Because writers know their entire story, and knowing the story is akin to being in it, that means the writer is present everywhere in the story. He may choose to focus on one particular place at one particular time, but he has his mind wrapped around the whole thing, and is thus everywhere at once.
Likewise, because God is the author of reality, God is everywhere there is reality. He does not physically inhabit all space, yet He is There.
Outside of Matter
Human beings are made of matter, and matter is the only material thing we know, so we can only think of substance in terms of matter. Yet God Is, yet is not matter. We cannot comprehend this.
Picture yourself as a character in a book. If you explored the framework of your existence, you would discover that it is made of paper and ink. Thus, your only concept of your author’s substance would be in those terms. You would think that being made of paper and ink is the only way to be material.
But in reality we are made of something that far transcends paper and ink. We do not require paper and ink to exist - we exist without it, made of our own substance. If a character was feeling particularly philosophical, he may refer to our substance as ‘flesh’, but how would he be able to comprehend it except as some sort of paper?
So too, God is not made of matter. He is made of something that far transcends matter, except that He doesn’t even require being ‘made of’ anything at all. He is self-existing - completely outside our physical framework. We may call it ‘spiritual matter’, but this is is like our characters calling our flesh ‘3D paper’. It’s a joke.
Outside of Time
Probably the most mind-boggling attribute of God besides His threefold nature is His timelessness.
Pretend again that you’re a character in a book. How would you measure the passage of time? By page numbers.
But writers are not bound by page numbers. They can flip backward and forward while remaining unchanged. In the ultimate sense, the writer is not even ‘on’ a particular page, because he knows the entire story. In an even more ultimate sense, the page numbers are completely irrelevant. The writer existed before the front cover was opened and after the back cover was closed. He is totally removed from page number mechanics.
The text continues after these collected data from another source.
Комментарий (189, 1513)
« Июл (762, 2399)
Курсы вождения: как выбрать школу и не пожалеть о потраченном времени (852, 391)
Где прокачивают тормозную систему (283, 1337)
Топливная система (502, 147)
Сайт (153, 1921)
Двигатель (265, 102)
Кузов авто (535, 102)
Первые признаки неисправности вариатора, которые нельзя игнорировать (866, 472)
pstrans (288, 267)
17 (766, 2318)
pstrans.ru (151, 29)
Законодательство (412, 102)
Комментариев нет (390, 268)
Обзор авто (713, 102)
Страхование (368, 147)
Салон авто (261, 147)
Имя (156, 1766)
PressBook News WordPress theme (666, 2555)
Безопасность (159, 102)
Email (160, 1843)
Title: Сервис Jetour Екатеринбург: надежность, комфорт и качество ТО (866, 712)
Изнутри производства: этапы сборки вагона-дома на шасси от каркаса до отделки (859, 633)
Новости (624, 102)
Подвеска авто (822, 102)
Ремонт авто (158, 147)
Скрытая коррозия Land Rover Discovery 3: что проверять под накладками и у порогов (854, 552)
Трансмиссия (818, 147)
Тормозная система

Likewise, God is not within what we call time. He existed before time because He is self-existing - completely outside of our human framework. From the divine perspective, the past, present, and future are all created things that He holds in His hand. The assignment of any of His deeds to a specific location in time is a mere human interpretation.
Conclusion
Is your brain still working? If you were able to follow my logic, wasn’t it so fascinating?
But if your brain hurts, don’t worry about it. You’re not really supposed to be able to comprehend God’s infinity anyway. This post is for the people who enjoy the intellectual challenge.
Oh, and by the way, there’s a Part 2 coming. If you thought this was mind-boggling, you ain’t seen nothing.
I quite like your point about omnipresence. Regarding omniscience, I think a great deal about how the unconscious plays a role in shaping human stories. God is presumably aware of all the contents of His own mind, unlike human beings. I am curious, do you think that all the elements that slip into a story beneath the author's awareness nonetheless come from the author's mind?
Good job, man!! This was extremely edifying and encouraging; as well as being one of the clearest explanations for Calvinism I've ever heard. Keep up the good work.